One teacher started an after-school sign language club so students could learn to converse with their deaf schoolmates. There are now 60 clubs at 10 schools on the island.
“The whole idea is mentoring,” Cox said. “A teacher once told us that there are some kids who go through the entire day and nobody asks them, ‘How are you?’ … The most important thing you can do is sit beside a child, look them in the eye and listen to them.”
Aloha Angels has a Facebook page where it posts photos and videos of the programs it’s made possible. And then there are letters, many, many letters of gratitude from teachers finally able to buy large-print books for visually impaired students or cleaning supplies for their classrooms.
“As a kindergarten teacher, I go through paper and other art supplies like crazy,” one teacher wrote. “I use a lot of construction paper and with your donation, I was able to restock every color of construction paper, meaning we could do projects with paper we wanted instead of having to settle for what colors we had left! I also was able to purchase paint in all the colors. I even splurged on the skin tone paints for my multicultural units.
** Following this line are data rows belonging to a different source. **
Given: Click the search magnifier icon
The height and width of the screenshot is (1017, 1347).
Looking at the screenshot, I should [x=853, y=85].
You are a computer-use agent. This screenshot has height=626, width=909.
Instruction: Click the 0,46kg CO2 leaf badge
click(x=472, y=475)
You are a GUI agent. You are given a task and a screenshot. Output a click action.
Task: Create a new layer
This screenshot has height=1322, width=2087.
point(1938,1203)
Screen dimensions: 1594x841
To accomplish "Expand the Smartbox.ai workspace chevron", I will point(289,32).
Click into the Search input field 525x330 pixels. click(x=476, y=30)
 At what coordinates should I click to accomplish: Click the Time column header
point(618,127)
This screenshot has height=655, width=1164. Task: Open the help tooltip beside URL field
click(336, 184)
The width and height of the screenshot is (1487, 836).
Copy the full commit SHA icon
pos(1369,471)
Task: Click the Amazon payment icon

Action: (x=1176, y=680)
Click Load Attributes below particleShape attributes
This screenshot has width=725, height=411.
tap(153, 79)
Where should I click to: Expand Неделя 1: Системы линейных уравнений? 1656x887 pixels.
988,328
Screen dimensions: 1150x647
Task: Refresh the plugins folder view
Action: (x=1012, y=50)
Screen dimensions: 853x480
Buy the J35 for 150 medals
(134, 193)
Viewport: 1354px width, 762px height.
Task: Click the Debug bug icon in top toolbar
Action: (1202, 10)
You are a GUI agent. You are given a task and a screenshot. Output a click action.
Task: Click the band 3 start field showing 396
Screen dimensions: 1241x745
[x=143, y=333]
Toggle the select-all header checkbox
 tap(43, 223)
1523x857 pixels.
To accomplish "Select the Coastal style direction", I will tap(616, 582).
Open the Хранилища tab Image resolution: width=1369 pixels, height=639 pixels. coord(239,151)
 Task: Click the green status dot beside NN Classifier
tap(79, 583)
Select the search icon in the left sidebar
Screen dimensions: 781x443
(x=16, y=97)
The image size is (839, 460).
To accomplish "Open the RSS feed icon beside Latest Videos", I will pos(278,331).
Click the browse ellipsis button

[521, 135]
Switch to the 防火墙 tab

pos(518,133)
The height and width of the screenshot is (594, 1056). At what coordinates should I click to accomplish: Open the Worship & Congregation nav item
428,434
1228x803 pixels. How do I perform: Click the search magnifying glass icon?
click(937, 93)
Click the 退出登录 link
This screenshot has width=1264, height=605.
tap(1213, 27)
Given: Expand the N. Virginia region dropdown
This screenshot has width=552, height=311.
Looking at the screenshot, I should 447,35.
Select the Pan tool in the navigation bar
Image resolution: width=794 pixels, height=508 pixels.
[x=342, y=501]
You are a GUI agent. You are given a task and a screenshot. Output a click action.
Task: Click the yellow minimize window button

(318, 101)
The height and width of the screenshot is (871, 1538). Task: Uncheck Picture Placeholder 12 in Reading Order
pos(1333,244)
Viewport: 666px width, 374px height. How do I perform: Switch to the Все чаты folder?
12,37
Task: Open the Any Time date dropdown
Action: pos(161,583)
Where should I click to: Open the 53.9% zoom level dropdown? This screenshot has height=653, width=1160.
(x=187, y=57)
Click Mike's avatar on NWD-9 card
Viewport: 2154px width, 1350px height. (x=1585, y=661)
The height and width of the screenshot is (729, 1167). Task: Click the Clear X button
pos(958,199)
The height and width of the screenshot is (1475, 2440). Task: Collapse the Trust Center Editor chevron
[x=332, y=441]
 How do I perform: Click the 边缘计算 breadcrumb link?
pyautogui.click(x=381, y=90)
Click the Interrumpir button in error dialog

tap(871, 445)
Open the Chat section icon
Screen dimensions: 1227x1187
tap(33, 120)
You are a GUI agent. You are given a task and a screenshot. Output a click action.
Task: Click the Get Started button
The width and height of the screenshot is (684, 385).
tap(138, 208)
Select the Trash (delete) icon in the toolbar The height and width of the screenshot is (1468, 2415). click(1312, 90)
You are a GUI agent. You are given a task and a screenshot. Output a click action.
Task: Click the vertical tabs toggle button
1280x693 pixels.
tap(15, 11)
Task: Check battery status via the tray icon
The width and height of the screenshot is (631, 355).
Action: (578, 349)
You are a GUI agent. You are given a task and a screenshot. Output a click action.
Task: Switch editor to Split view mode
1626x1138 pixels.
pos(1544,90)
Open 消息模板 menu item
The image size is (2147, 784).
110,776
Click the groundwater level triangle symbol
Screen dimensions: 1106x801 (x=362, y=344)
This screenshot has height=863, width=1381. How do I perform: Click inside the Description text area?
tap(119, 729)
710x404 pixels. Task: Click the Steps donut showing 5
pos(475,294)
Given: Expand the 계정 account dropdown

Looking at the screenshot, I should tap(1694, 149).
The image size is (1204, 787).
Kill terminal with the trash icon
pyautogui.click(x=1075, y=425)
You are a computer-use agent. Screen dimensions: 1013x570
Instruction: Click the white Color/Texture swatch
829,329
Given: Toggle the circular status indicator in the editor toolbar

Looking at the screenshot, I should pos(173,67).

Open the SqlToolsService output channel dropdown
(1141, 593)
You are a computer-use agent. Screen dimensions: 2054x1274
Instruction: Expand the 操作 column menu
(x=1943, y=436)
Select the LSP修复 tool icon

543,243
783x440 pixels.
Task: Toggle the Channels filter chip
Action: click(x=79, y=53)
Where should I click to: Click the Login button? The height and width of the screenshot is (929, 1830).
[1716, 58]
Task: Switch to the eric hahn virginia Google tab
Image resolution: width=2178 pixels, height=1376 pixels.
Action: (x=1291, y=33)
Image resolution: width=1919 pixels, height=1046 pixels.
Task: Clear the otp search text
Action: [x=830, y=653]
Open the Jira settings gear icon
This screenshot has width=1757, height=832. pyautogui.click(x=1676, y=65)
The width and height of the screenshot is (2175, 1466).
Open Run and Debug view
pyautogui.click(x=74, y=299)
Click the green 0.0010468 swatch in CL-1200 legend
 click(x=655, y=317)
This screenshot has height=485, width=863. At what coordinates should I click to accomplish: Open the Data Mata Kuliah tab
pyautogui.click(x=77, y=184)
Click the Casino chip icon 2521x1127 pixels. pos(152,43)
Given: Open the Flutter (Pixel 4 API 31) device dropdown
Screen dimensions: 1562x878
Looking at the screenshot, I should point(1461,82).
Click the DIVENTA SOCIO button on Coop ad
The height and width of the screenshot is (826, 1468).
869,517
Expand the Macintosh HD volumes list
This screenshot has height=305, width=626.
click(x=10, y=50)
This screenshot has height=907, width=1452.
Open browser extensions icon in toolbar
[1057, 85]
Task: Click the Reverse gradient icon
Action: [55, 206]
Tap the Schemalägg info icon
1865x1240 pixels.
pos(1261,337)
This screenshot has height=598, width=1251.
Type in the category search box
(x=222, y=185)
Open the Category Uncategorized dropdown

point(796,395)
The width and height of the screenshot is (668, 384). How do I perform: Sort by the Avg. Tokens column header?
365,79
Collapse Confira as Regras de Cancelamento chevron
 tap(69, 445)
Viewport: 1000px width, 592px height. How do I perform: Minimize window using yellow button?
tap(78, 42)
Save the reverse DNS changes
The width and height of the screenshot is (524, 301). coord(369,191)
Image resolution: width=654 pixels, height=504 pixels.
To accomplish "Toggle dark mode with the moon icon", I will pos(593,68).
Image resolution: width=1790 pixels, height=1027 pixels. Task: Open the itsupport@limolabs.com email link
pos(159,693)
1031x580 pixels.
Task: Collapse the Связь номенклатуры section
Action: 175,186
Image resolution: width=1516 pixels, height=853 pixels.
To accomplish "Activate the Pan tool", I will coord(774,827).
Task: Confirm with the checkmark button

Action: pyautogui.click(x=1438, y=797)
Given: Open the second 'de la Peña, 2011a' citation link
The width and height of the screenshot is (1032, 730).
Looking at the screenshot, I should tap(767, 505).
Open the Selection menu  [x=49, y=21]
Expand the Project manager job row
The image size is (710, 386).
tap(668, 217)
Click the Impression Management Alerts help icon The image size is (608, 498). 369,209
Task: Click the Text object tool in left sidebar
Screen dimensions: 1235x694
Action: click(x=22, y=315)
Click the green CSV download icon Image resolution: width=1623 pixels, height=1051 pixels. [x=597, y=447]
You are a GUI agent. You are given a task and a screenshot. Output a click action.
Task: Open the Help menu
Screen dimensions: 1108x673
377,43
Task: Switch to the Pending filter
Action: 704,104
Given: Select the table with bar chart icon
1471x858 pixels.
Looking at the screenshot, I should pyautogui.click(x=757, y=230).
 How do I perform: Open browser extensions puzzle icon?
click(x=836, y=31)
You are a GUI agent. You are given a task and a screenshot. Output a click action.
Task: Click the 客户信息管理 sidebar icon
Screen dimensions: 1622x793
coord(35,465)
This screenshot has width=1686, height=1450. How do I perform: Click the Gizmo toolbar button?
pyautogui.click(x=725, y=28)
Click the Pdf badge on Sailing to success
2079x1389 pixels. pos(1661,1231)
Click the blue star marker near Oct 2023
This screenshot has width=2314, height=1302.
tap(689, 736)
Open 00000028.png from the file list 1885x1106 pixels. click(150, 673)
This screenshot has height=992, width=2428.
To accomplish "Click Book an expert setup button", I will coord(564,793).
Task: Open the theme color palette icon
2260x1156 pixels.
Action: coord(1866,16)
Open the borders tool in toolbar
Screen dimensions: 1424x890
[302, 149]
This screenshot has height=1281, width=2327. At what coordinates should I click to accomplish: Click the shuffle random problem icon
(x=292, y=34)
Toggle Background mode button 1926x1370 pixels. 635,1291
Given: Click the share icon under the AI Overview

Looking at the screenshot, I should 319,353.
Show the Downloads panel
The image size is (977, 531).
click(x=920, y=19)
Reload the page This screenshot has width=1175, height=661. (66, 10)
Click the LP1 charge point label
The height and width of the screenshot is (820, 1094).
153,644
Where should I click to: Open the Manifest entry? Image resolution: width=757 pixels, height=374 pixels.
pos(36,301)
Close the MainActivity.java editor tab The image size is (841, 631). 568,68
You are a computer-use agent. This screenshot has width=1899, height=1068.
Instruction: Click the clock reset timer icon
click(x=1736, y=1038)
Very exciting for us!”
Among the posts is a handwritten letter signed by a girl named Mary Jane who wrote, “Thank you for being nicefull to us.”
“Whatever those students need to be good students, we’re going to go out and get it for them,” Cox said. “Right now, a school said they’d like to have a musician come every morning and play for the children to start their day. I’m working on it.”